# README

This repository contains the data and code required to replicate the results reported in the paper:
“Conspiracist attributes differentiate pro- and anti-vaccine online discourses about data.”

## Repository Structure
The analysis pipeline consists of five Python notebooks and one R notebook, which must be run sequentially. 

## Data Collection
00_collect_data_from_twitter.ipynb contains the code used to collect the original Twitter data.
The data collection produces two tweet datasets: anti-vaccine data discourse and pro-vaccine data discourse.

Due to Twitter/X data-sharing restrictions, we provide dehydrated datasets (tweet IDs only):
	•	anti_vax_ids.json
	•	pro_vax_ids.json
To proceed with variable construction, these tweet IDs must be rehydrated using the Twitter API. The fully hydrated tweet datasets are available upon request. 

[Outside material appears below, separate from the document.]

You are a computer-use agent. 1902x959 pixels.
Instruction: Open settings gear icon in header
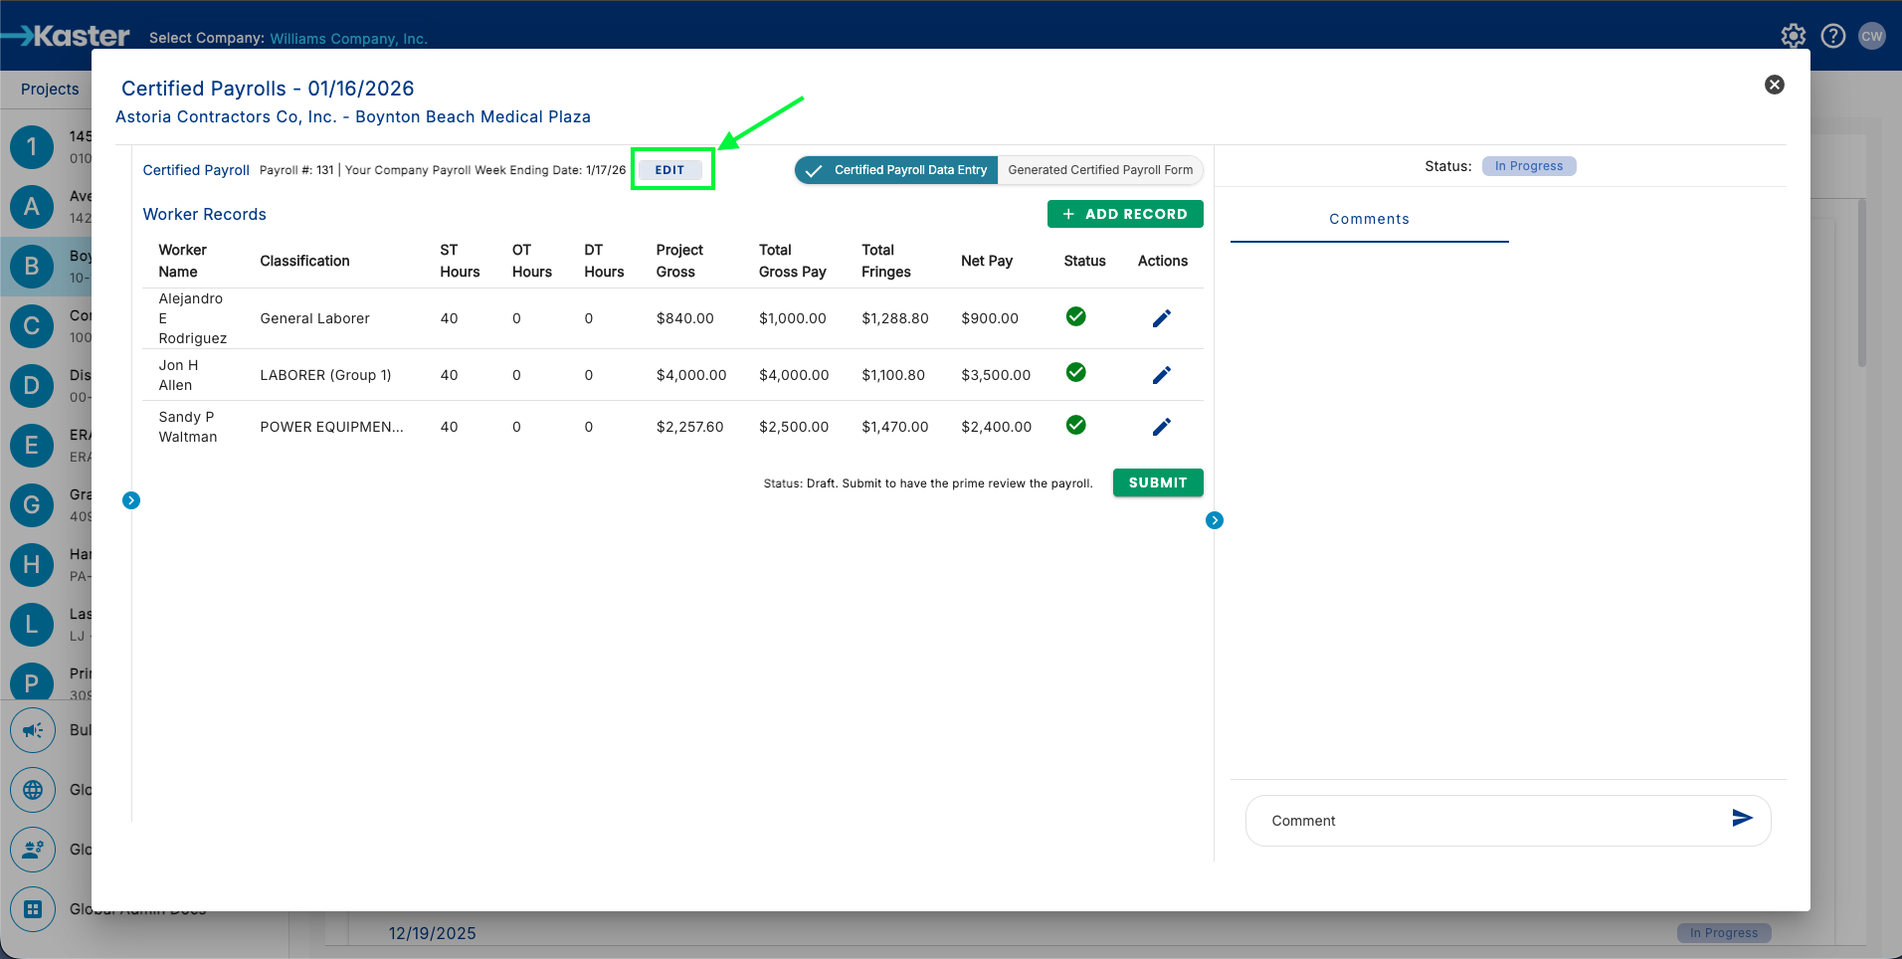[x=1793, y=37]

The rehydrated data files should be named as anti_vax.json and pro_vax.json in order to be used in the following analysis pipeline. 

## Variable Construction
The following notebooks construct the independent and control variables used in the paper’s analyses:
	•	01_construct_variable_certainty.ipynb
	•	02_construct_variable_causal_claims.ipynb
	•	03_construct_variable_authority_figures.ipynb
	•	04_construct_control_variables.ipynb
Details are provided in the Methods section of the paper.

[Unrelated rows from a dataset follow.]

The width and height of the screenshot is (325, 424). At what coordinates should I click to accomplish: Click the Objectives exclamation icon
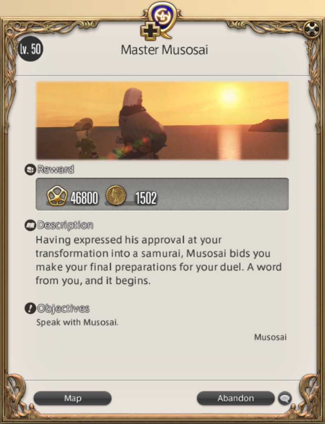30,308
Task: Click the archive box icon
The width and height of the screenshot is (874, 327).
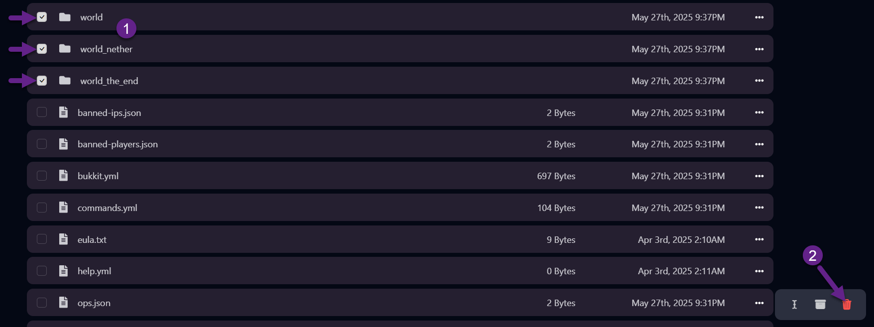Action: tap(820, 305)
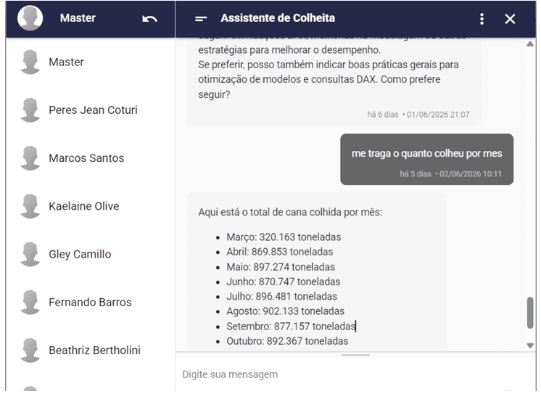This screenshot has height=402, width=541.
Task: Click scrollbar up arrow in chat
Action: click(530, 44)
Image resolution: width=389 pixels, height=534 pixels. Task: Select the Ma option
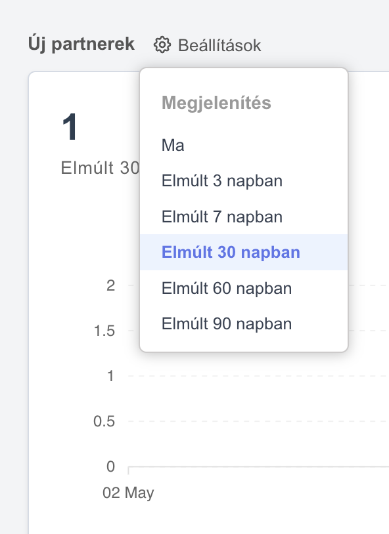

Important: To run 01_construct_variable_certainty.ipynb and 02_construct_variable_causal_claims.ipynb, you must obtain the LIWC2015 English dictionary, which is available from https://liwc.app. 

## Analysis Preparation
05_preparing_analysis_tables.ipynb combines the variables generated in notebooks 01–04 into analysis ready CSV files. We provide these processed datasets directly as:
	•	authority_analysis.csv
	•	causal_claims_analysis.csv
	•	certainty_analysis.csv

## Statistical Analysis
06_full_analysis.Rmd contains the R code that uses the three CSV files above to reproduce all tables and figures reported in the paper.